Public water supply in Lakeside remains safe to drink due to robust treatment processes. There is no evidence that coronavirus is transmitted through water.
For more information about virus prevention and treatment, see the following websites for up to date information.
As you know on March 4, 2020 Governor Newsome issued Executive Order N-28-20 proclaiming a State of Emergency in California as a result of the threat of COVID-19. The Order set into motion responses related to economic conditions whereby Californians may not be able to pay normal bills due to business closures, and loss of wages due to layoffs. In addition, the State Public Health Officer issued an order to all “Individuals living in the State of California to stay home or at their place of resident except as needed to maintain continuity of operations of the federal critical infrastructure sectors, as outlined….”
This order created many difficult decisions for our customers, community and even the District. Our first task was to ensure that District staff would remain healthy. This entailed splitting the operations staff in half and staggering start times. The potential problem for the District is if one person became infected with the virus our entire operations staff would have to isolate and quarantine themselves.
We couldn’t risk this potential problem so we split both our operations and administrative staffing starting times.
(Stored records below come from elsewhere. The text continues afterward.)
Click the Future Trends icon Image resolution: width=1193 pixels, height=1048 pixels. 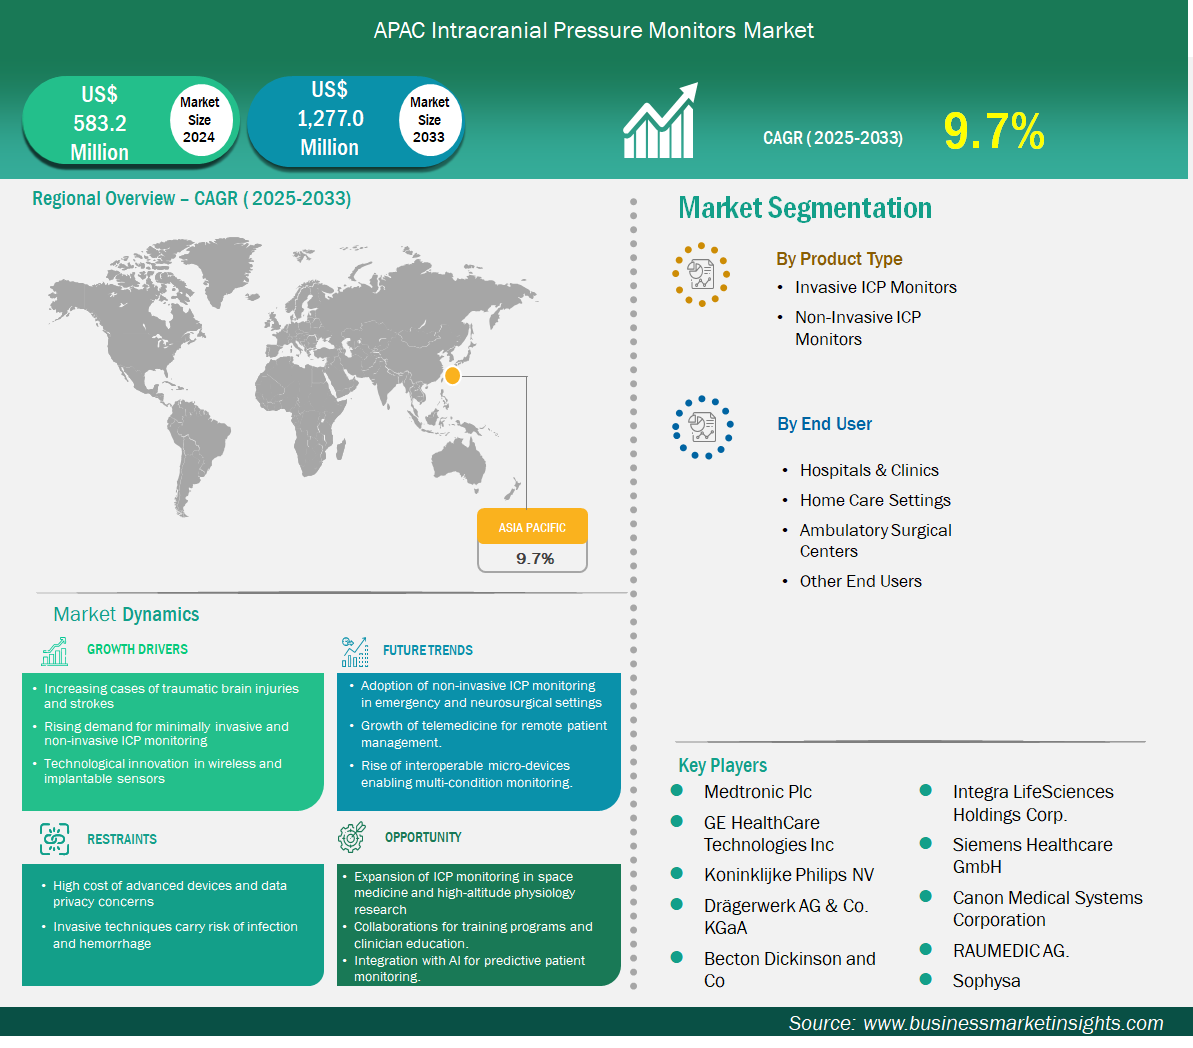[x=354, y=652]
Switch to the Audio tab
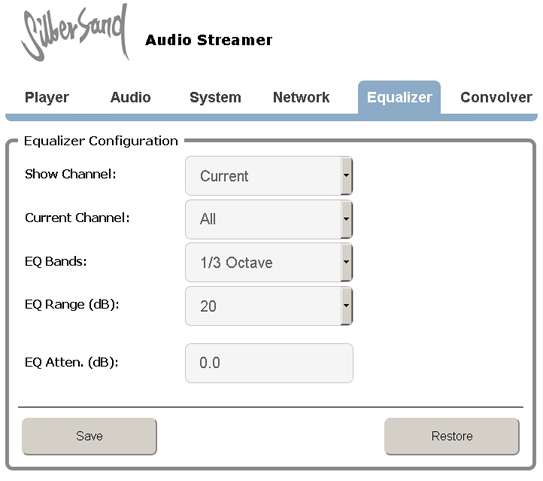This screenshot has height=481, width=543. coord(130,97)
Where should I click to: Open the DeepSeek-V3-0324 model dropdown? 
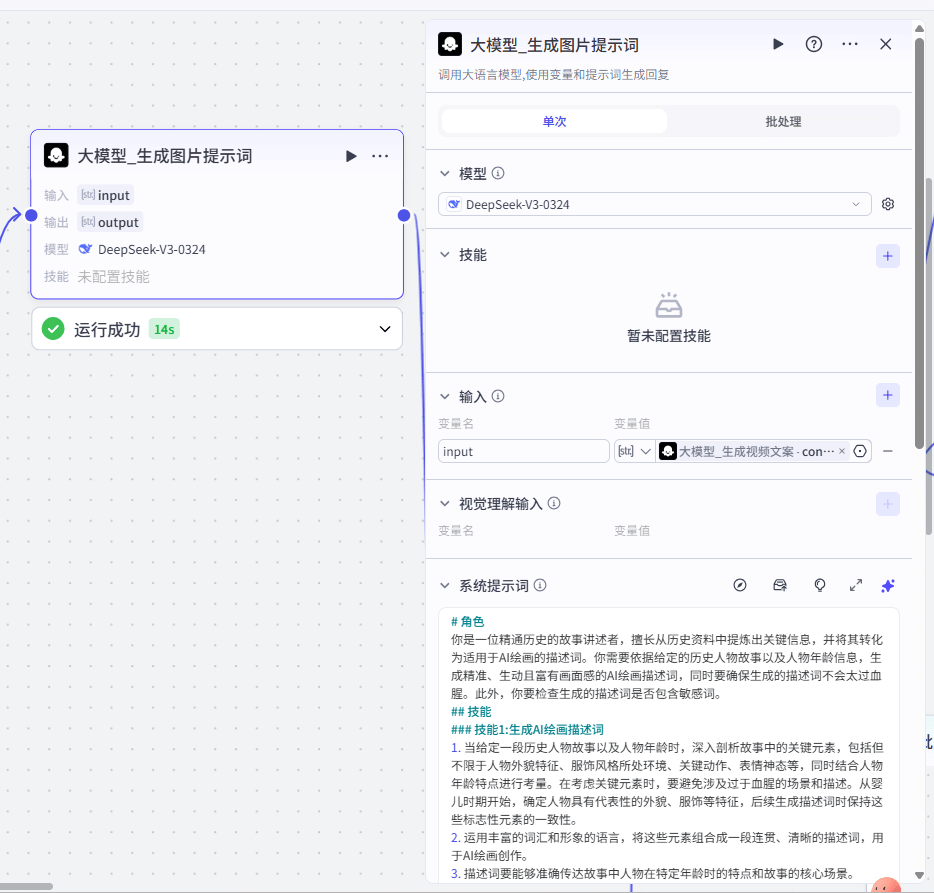point(654,204)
To date no employees or family members have become infected with the virus.
During the emergency order we also had two pipeline replacement projects under construction. They will both be completed with the Order still in effect. The District does not have another project planned until the fall of this year.
Additionally, we know that our community has endured economic uncertainty. Because of this the Board has implemented policy suspensions that will allow services to remain on and penalty payments to be waived. In addition, on April 2, 2020 Governor Newsome issued Executive Order N-42-20 ordering;
- The authority of urban and community water systems, as defined in Health and Safety Code section 116902, subdivision (d), to discontinue residential service, as defined in Health and Safety Code section 116902, subdivision (c), for non-payment under Health and Safety Code sections 116908 and 116910, is suspended.
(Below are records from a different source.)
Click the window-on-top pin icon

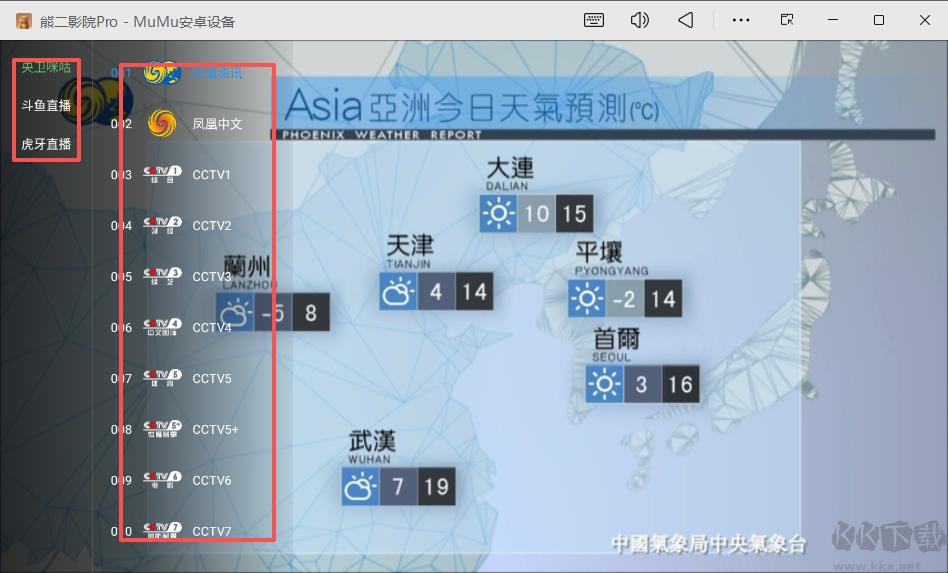[787, 20]
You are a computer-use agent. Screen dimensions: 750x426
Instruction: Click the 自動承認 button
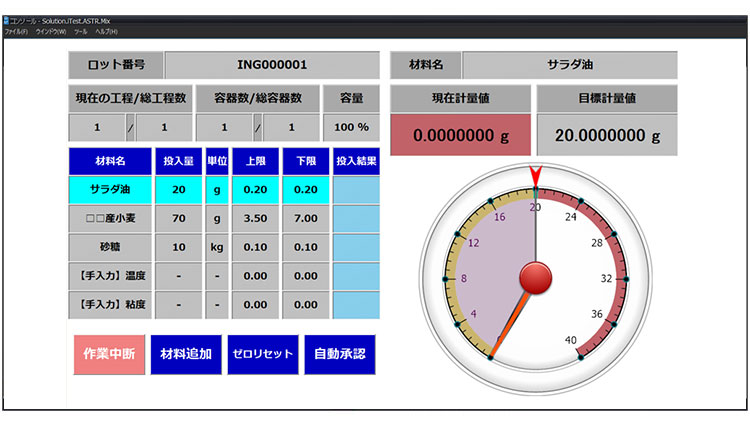[340, 354]
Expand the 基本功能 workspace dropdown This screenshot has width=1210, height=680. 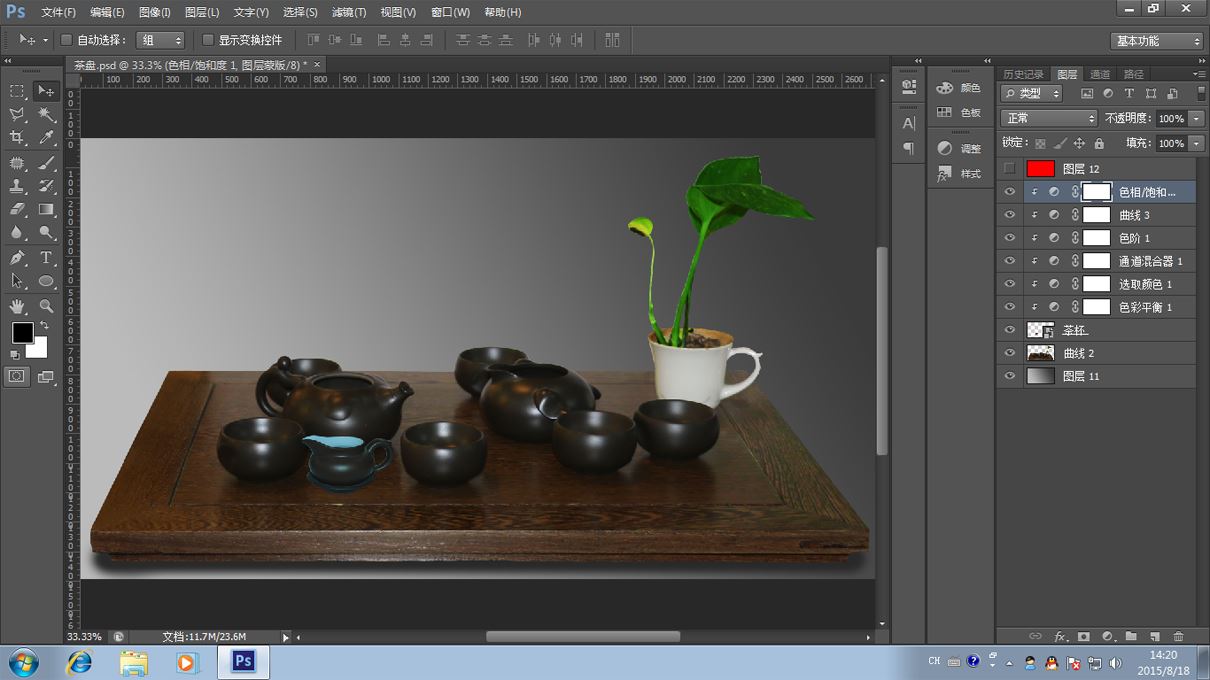[1156, 41]
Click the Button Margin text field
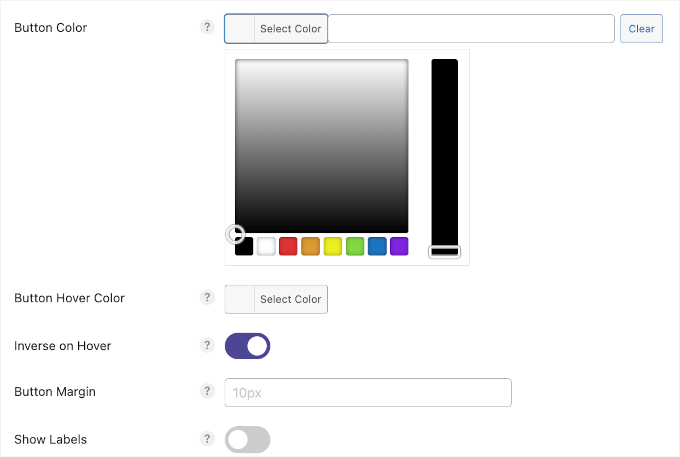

- Water systems not subject to the requirements of Health and Safety Code sections 116908 and 116910 shall not discontinue residential service, as defined in Health and Safety Code section 116902, subdivision (c), for non-payment.
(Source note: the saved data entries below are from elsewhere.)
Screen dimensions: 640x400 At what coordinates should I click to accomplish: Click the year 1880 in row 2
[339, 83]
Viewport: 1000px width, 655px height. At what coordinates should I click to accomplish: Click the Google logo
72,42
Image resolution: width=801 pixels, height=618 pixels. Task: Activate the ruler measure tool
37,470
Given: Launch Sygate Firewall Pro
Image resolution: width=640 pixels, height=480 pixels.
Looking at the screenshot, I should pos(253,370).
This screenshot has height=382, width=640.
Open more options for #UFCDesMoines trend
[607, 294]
Nothing in the Order eliminates the obligation of water customers to pay for water service, prevents a water system from charging a customer for such service, or reduces the amount a customer already may owe to a water system.
It was decided to suspend District Administrative Code policies section 2.3-3(A) and section 2.6 to allow the recommended actions to remain in effect until the reversal of the Executive Order. The Order leaves it up to the agency to develop repayment methods. Generally, it is proposed that overdue charges be paid before a next billing is sent. But if this order stays in effect longer that one billing period, a longer repayment period may be necessary.
Water Service Reactivation Procedure
When homes are returned to service after an extended period of discontinued service (e.g., weeks or months), an adult should be present in the home to ensure that the meter works, leaks are minimized, wastewater piping is intact, and the building’s plumbing is flushed. A thorough flushing process is appropriate in such situations.
Flushing instructions provided to occupants will vary depending on the structure. However, key elements of existing protocols include:
- Remove or bypass devices like point-of-entry treatment units prior to flushing.
2. Take steps to prevent backflow or the siphoning of contaminants into plumbing (e.g., close valves separating irrigation systems from home plumbing, disconnect hoses attached to faucets, etc.)
3. Organize flushing to maximize the flow of water (e.g. opening all outlets simultaneously to flush the service line and then flushing outlets individually starting near where the water enters the structure).
4. Run enough water through all outlets (e.g., hose bibs, faucets, showerheads, toilets, etc.), removing aerators when possible. Typical durations in existing protocols range from 10 to 30 minutes for each outlet (duration varies based on outlet velocity).
5. Flush the cold water lines first, and then the hot water lines. Note: the hot water tank can be drained directly; it can require roughly 45 minutes to fully flush a typical 40-gallon hot water tank.
6. Replace all point-of-use filters, including the filter in refrigerators.
7. Additional precautions may be warranted if there is excessive disruption of pipe scale or if there are concerns about biofilm development. Actions that might be warranted include continued use of bottled water, installation of a point-of-use device, or engaging a contractor to thoroughly clean the plumbing system.
Residents should be reminded that if point-of-use devices are installed, POU devices should be properly installed and adequately maintained, because prolonged building water stagnation can lead to elevated lead, copper, and Legionella levels at the tap.
Communicating to commercial customers
Fresh water should be drawn into building water systems and stagnant water flushed out before they are reopened. It’s important to note, however, that each building’s water system is unique. Building owners and operators should be aware of specific information provided in their building plans.